**THE PROBLEM:**
Would you transcribe the whole listing exactly, minus its pictures?

-- ENTRIES SHOWN follows --

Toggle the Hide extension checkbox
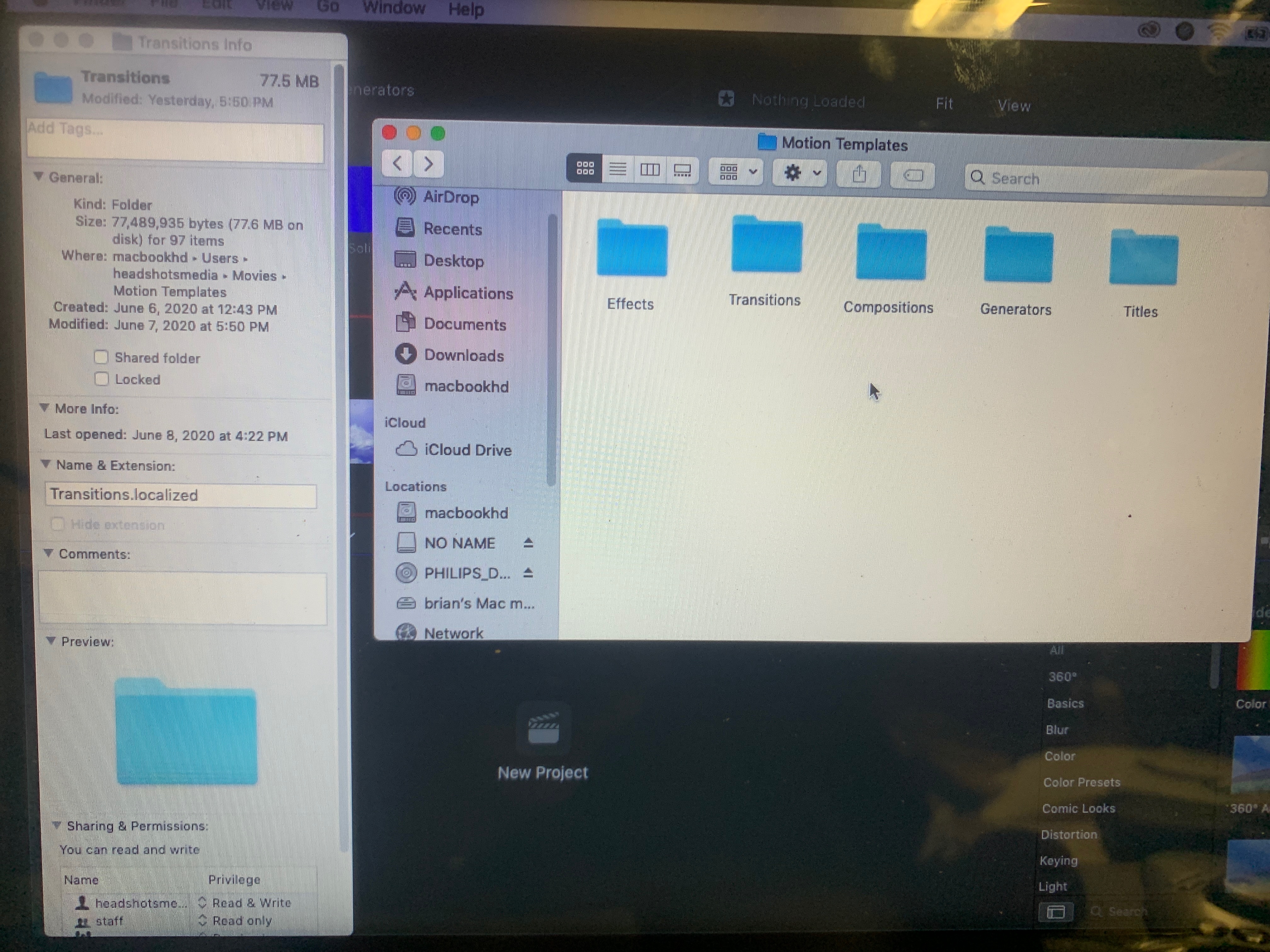pos(57,524)
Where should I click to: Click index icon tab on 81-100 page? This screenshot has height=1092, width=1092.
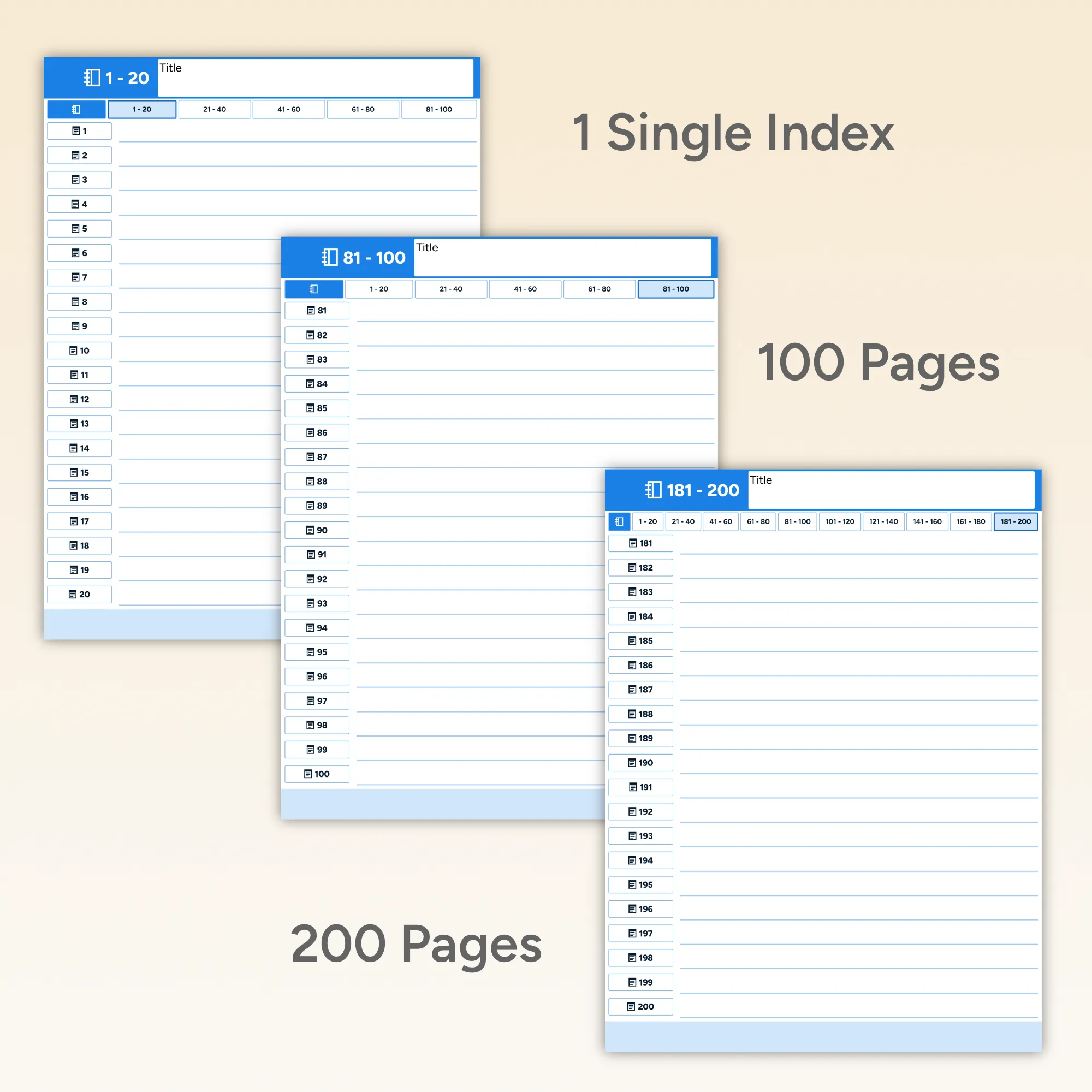[314, 289]
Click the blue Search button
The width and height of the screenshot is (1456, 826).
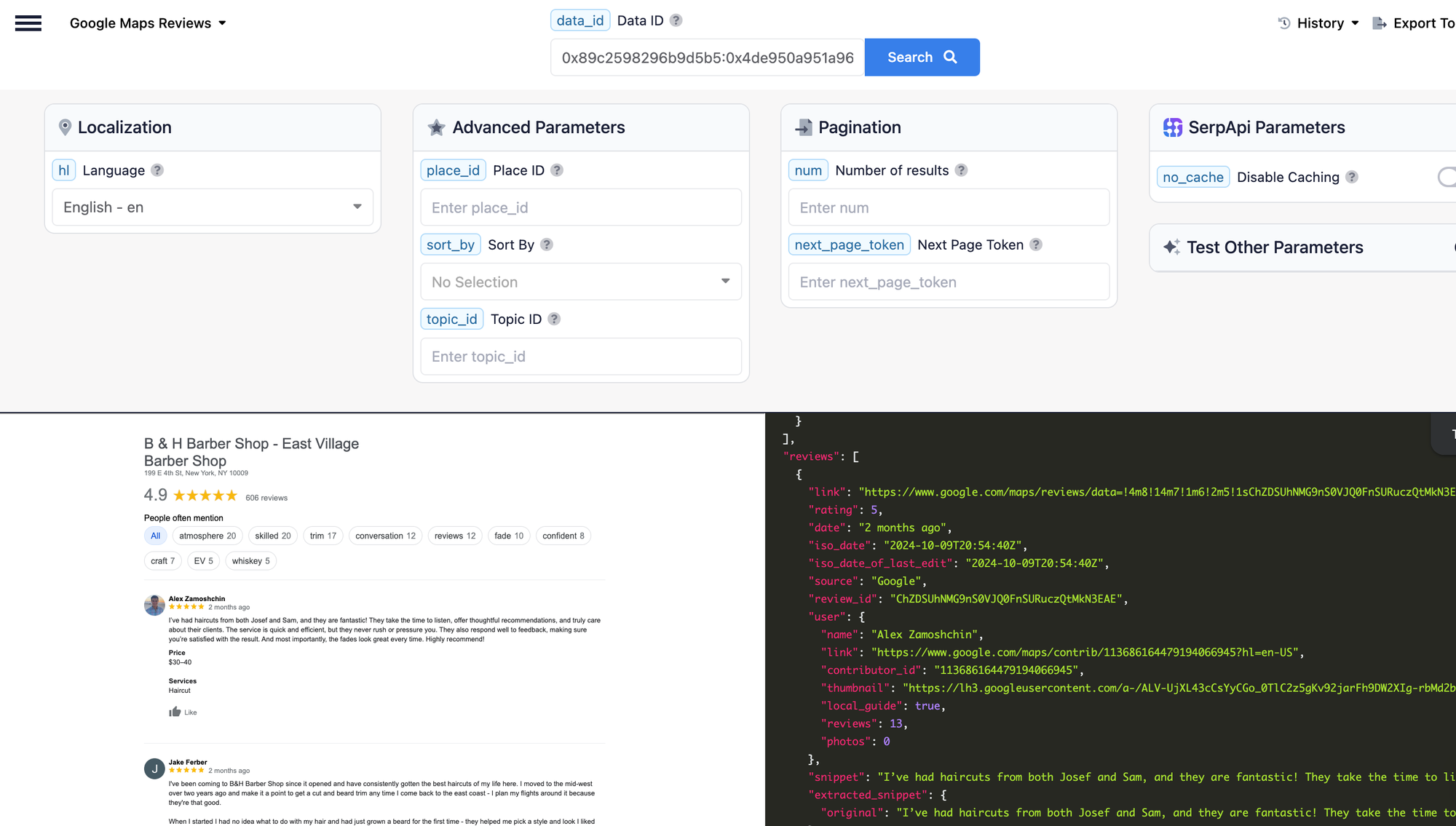[x=922, y=57]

-- ENTRIES SHOWN concluded --

**PROBLEM SOLUTION:**
Toggle the Hide extension checkbox
pos(57,524)
Where should I click to: Click index icon tab on 81-100 page? This screenshot has height=1092, width=1092.
[314, 289]
Click the blue Search button
The width and height of the screenshot is (1456, 826).
[x=922, y=57]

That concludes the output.